Automate your SCINet pipeline with Snakemake

Registration: Register for the workshop

Snakemake is a popular workflow management tool that can help organize, document, scale, run, and reproduce your workflows. Snakemake workflows are described via a human-readable, Python-based language, and can be integrated into SCINet high-performance computing (HPC) clusters via Slurm and Conda.

In this workshop, Aaron Yerke (SCINet/AI-COE fellow) will introduce the basics of a Snakemake workflow and demonstrate how to run it on a SCINet cluster. After attending this workshop, you should be able to integrate Snakemake into your own projects on SCINet HPC clusters.

Note that this tutorial is for Snakemake versions 8+, as version 8 introduced changes that are not compatible with previous versions.

Pre-Workshop Instructions:

To help minimize technical issues and delays at the start of the workshop, please try the following tests prior to the workshop.

Logging on to Ceres Open OnDemand (OOD):
- Please confirm you can successfully log in to Ceres OOD with your SCINet account (see login instructions here). If you are successful, you will be able to see the Ceres OOD home page.
Ceres Shell Access:
- When on Ceres OOD, click on the top navigation bar: “Clusters” > “Ceres Shell Access”. A new tab will appear that looks like a shell terminal (e.g., like PowerShell).
- Please confirm you do not receive any error messages or requests to re-authenticate and that the final line looks like “[firstname.lastname@ceres ~]$”.

Tutorial Setup Instructions

Steps to prepare for the tutorial session:

Login to Ceres Open OnDemand. For more information on login procedures for web-based SCINet access, see the SCINet access user guide.
Open a command-line session by clicking on “Clusters” -> “Ceres Shell Access” on the top menu. This will open a new tab with a command-line session on Ceres’ login node.

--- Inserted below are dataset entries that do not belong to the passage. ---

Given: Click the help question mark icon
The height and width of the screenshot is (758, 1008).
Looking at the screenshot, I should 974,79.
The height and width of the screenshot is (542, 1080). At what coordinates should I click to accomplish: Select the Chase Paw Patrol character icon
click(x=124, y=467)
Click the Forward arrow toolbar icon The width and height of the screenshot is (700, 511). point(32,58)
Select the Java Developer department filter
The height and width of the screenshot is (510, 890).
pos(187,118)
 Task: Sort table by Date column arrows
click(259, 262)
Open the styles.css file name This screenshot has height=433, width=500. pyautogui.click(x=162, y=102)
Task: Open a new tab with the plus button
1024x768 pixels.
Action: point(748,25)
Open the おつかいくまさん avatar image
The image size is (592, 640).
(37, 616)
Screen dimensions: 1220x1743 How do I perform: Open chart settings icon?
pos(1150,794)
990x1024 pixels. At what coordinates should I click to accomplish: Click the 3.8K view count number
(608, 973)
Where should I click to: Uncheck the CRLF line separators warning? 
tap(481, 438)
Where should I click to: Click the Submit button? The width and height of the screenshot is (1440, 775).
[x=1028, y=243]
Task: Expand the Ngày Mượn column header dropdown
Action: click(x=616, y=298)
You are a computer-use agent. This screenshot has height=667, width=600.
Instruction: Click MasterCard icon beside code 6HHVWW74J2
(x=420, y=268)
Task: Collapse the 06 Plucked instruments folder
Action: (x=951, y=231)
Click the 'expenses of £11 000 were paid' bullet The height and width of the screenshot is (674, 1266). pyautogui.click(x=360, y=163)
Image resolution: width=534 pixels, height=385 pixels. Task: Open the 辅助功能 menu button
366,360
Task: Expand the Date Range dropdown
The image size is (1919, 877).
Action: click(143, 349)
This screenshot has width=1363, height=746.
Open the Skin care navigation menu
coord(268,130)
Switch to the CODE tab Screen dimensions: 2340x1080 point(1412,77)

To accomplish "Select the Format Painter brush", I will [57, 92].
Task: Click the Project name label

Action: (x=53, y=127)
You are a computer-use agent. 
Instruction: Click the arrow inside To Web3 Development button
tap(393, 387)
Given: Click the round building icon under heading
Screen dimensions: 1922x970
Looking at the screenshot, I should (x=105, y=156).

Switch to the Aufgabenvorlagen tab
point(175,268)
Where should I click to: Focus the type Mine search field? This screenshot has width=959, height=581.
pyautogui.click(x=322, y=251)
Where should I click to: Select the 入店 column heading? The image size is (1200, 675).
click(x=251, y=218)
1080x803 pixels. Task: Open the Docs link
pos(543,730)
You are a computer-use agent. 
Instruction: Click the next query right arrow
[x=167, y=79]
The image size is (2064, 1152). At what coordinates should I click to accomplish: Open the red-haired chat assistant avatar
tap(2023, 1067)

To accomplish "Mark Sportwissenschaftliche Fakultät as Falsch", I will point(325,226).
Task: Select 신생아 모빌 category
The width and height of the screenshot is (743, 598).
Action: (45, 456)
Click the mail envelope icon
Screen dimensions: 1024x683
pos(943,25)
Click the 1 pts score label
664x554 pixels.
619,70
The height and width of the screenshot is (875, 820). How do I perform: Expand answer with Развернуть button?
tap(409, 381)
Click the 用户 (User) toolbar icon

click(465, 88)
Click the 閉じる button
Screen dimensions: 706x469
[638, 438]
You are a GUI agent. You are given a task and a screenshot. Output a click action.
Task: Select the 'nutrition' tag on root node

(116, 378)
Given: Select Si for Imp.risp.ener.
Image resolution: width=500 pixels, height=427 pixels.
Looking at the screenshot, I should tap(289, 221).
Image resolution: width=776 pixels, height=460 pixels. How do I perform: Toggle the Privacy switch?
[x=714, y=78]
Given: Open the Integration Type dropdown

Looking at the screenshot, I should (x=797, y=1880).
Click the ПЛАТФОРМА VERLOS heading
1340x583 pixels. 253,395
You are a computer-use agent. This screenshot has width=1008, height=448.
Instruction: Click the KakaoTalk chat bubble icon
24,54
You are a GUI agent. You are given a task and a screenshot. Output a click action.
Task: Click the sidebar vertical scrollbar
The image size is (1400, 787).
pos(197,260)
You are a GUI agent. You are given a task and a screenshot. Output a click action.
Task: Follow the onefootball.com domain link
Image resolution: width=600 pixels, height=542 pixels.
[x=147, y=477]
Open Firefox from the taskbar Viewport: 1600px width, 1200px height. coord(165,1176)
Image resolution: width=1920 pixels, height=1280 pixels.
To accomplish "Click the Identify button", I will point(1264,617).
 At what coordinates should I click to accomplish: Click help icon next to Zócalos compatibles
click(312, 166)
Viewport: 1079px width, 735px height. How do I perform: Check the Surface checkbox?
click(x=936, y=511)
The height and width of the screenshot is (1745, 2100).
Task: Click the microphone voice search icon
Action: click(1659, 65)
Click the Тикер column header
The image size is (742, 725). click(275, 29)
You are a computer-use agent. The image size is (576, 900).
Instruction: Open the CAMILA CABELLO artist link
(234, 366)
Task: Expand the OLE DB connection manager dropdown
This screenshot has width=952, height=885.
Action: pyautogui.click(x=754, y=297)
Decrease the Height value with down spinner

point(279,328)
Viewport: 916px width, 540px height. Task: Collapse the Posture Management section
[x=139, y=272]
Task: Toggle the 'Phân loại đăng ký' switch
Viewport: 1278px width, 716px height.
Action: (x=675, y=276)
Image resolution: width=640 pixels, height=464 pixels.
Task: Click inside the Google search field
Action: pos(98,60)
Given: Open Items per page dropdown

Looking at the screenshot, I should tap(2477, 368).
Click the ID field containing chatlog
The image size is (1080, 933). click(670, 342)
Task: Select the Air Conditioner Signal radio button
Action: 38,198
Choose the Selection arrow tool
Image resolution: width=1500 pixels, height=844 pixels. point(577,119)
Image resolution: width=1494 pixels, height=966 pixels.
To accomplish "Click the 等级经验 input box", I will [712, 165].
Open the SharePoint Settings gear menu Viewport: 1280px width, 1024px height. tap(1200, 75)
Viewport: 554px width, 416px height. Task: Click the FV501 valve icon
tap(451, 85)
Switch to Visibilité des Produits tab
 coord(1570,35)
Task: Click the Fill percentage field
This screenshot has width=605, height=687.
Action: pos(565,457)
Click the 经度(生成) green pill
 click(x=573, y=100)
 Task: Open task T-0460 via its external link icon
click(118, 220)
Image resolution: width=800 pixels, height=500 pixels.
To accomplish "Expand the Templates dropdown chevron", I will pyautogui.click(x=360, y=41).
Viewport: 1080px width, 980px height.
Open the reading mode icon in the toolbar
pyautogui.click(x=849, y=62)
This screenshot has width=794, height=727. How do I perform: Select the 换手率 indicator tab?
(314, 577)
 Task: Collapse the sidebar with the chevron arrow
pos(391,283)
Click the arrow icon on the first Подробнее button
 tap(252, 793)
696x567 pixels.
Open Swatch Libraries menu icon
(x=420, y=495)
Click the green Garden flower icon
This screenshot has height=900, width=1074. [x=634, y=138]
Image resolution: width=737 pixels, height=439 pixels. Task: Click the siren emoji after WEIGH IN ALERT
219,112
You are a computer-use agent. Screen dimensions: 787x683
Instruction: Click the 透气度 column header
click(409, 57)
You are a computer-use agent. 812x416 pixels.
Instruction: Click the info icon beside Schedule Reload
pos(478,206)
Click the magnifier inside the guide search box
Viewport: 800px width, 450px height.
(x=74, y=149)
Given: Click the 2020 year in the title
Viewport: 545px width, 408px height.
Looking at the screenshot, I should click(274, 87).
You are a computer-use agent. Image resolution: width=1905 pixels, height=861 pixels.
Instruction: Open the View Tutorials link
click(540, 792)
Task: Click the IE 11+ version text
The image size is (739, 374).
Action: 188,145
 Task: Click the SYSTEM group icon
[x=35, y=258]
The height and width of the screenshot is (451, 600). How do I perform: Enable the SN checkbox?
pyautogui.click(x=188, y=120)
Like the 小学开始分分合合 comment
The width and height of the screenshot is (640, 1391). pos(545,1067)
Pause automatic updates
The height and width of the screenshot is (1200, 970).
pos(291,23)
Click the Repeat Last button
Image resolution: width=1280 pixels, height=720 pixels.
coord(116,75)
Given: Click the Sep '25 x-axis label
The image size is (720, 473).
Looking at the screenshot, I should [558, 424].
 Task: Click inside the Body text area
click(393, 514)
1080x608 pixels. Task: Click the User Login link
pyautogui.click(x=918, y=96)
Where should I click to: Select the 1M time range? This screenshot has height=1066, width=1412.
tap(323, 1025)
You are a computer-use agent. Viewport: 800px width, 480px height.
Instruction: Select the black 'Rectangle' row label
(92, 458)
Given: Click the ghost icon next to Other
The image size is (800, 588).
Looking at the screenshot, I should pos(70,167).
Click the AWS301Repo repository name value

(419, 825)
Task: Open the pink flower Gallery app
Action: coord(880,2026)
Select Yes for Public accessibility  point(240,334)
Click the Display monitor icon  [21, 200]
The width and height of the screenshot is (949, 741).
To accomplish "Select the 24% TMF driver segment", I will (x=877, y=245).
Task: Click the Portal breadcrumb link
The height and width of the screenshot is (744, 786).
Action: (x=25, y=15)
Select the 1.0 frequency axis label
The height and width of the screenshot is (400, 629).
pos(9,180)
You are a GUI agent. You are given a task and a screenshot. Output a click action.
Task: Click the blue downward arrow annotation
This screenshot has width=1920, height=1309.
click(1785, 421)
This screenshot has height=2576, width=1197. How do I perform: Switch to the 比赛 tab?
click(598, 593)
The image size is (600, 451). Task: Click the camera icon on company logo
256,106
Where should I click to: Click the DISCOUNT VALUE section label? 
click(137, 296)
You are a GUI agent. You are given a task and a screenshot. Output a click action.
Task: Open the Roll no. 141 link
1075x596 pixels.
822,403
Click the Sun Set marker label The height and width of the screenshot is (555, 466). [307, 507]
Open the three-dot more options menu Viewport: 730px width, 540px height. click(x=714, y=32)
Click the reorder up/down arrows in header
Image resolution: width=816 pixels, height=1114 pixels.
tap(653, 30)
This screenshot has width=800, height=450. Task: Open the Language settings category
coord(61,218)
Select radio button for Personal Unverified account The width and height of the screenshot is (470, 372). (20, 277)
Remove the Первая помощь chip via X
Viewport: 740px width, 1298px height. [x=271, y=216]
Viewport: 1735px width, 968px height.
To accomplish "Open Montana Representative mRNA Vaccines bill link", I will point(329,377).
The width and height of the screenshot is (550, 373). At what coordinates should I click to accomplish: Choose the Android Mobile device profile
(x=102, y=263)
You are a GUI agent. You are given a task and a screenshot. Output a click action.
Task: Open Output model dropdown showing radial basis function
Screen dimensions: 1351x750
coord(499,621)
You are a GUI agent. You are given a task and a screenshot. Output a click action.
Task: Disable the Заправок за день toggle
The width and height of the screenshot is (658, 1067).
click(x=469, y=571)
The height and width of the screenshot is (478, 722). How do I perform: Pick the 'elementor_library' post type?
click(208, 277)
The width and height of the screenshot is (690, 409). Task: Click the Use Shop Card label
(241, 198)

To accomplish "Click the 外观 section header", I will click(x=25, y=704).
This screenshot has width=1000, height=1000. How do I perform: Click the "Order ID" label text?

Request resources on a compute node by running the following command.

srun --reservation=workshop1 -A scinet_workshop1 -t 02:00:00 -n 1 --mem 8G --pty bash 

Create a workshop working directory by running the following commands. Note: you do not have to edit the commands with your username as it will be determined by the $USER variable.

mkdir -p /90daydata/shared/$USER/snakemake_ws 
cd /90daydata/shared/$USER/snakemake_ws
cp -r /project/scinet_workshop1/snakemake/SCINET_Snakemake_tutorial .
cd SCINET_Snakemake_tutorial

We are now ready to setup and run Snakemake!

Snakemake Introduction

Snakemake is a Python retooling of the standard UNIX tool called “Make”. It can be used to document and automatically run a pipeline and can help run jobs in parallel.

The main driver of action in Snakemake is the “rule”. At minimum, a rule will have an input, which are files that trigger Snakemake to run the rule. Most rules will also have an output too, which will allow Snakemake to make a chain of actions based on inputs and outputs. A rule can run a command in the commandline or it can run python. Variables that are passed from rule to rule are called wildcards. Wildcards are valueable tools for adding parallel processes to the the workflow. See more at: Snakemake Logic

Snakemake can be customized for various types of system infrastructure. In this tutorial, we will set up Snakemake to submit jobs to Slurm and have those jobs run in specific Conda environments. The details of how each job will run are going to be given in a config file (workflow/config/config.yaml) and in the Snakefile file, which directs Snakemake on how to run jobs.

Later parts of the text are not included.